● **Exercise details**
Once you reach the line containing "The image size is (1064, 629)." in the entries below, write out that line and each one after it down to the line containing "Click blue dot", exactly and with nothing added.

● **Records for this exercise**
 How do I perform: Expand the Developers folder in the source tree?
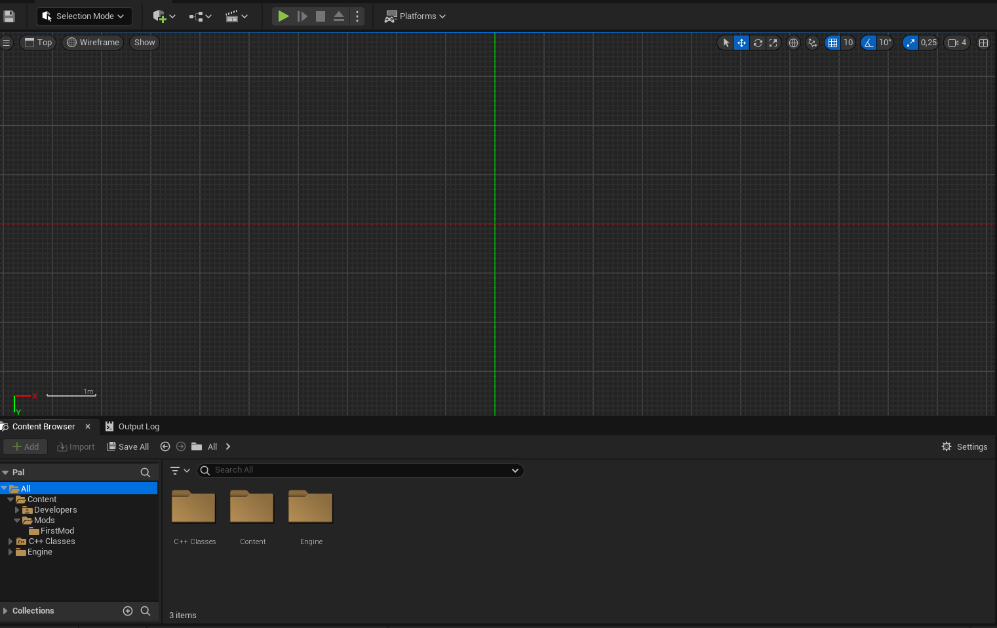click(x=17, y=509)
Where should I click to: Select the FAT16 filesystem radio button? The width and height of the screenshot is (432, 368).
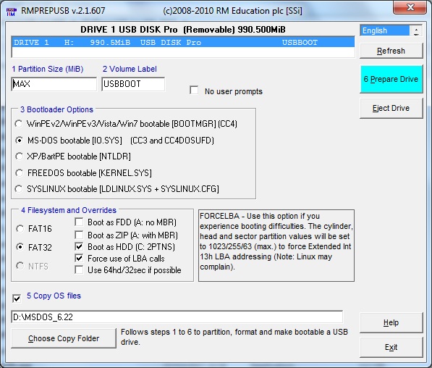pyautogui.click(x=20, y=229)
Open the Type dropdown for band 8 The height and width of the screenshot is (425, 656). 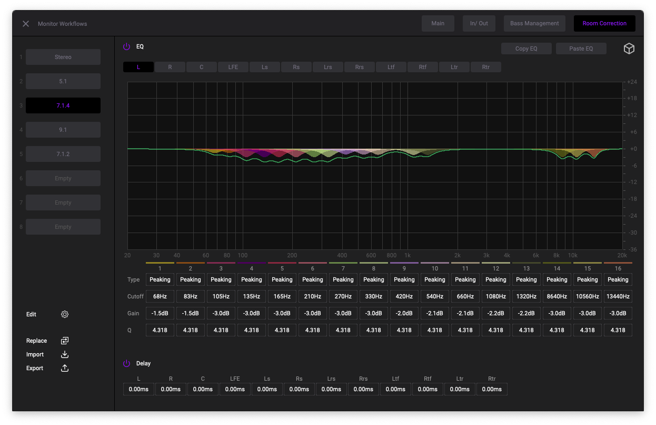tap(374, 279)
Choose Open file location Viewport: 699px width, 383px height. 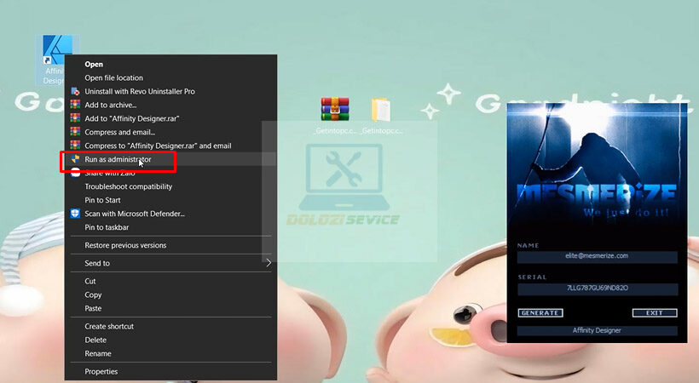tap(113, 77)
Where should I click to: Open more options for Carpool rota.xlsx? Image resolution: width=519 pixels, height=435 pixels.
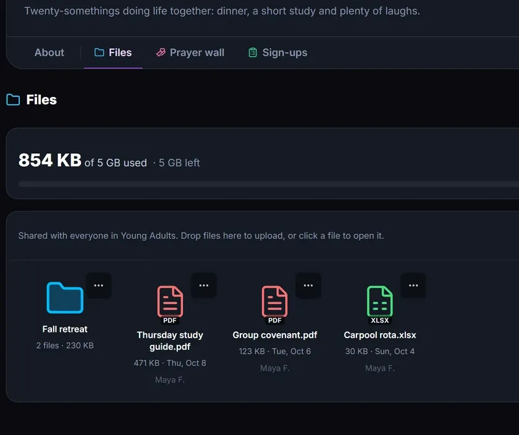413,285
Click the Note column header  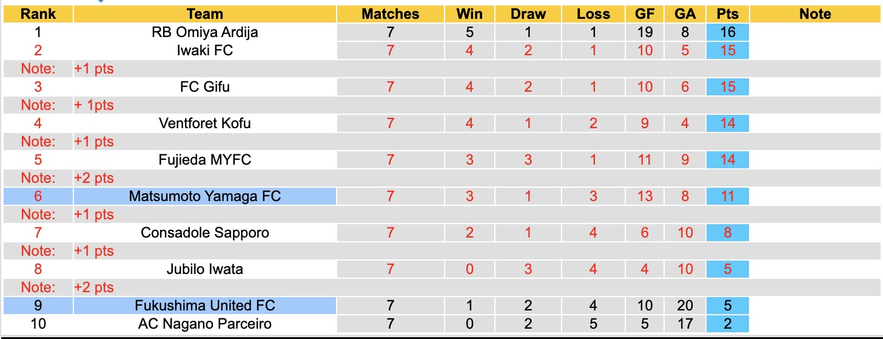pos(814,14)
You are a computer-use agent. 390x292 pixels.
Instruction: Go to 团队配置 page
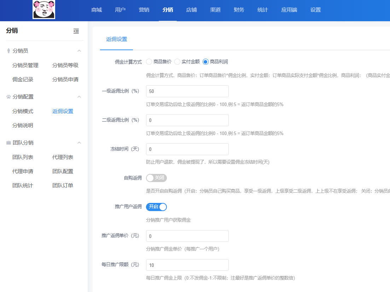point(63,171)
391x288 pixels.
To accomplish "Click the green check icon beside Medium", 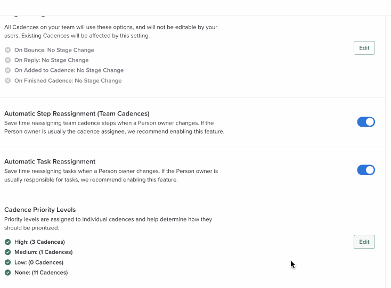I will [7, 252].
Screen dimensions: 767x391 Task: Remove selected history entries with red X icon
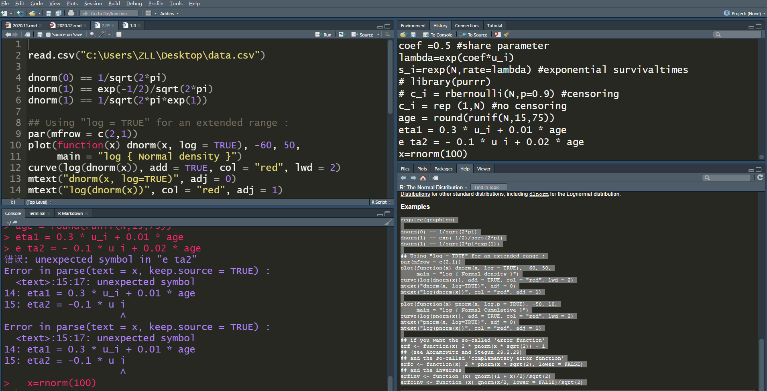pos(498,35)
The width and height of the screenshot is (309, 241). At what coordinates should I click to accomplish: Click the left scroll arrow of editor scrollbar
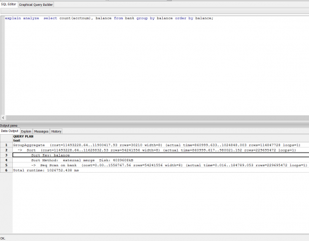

--

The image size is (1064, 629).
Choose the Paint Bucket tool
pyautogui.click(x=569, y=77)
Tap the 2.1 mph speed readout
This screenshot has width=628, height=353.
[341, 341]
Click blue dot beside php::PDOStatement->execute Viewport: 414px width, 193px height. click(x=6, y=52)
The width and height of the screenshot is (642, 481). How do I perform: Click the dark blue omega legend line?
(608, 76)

● **Response box**
The image size is (1064, 629).
Choose the Paint Bucket tool
pyautogui.click(x=569, y=77)
Tap the 2.1 mph speed readout
This screenshot has width=628, height=353.
[341, 341]
Click blue dot beside php::PDOStatement->execute Viewport: 414px width, 193px height. click(x=6, y=52)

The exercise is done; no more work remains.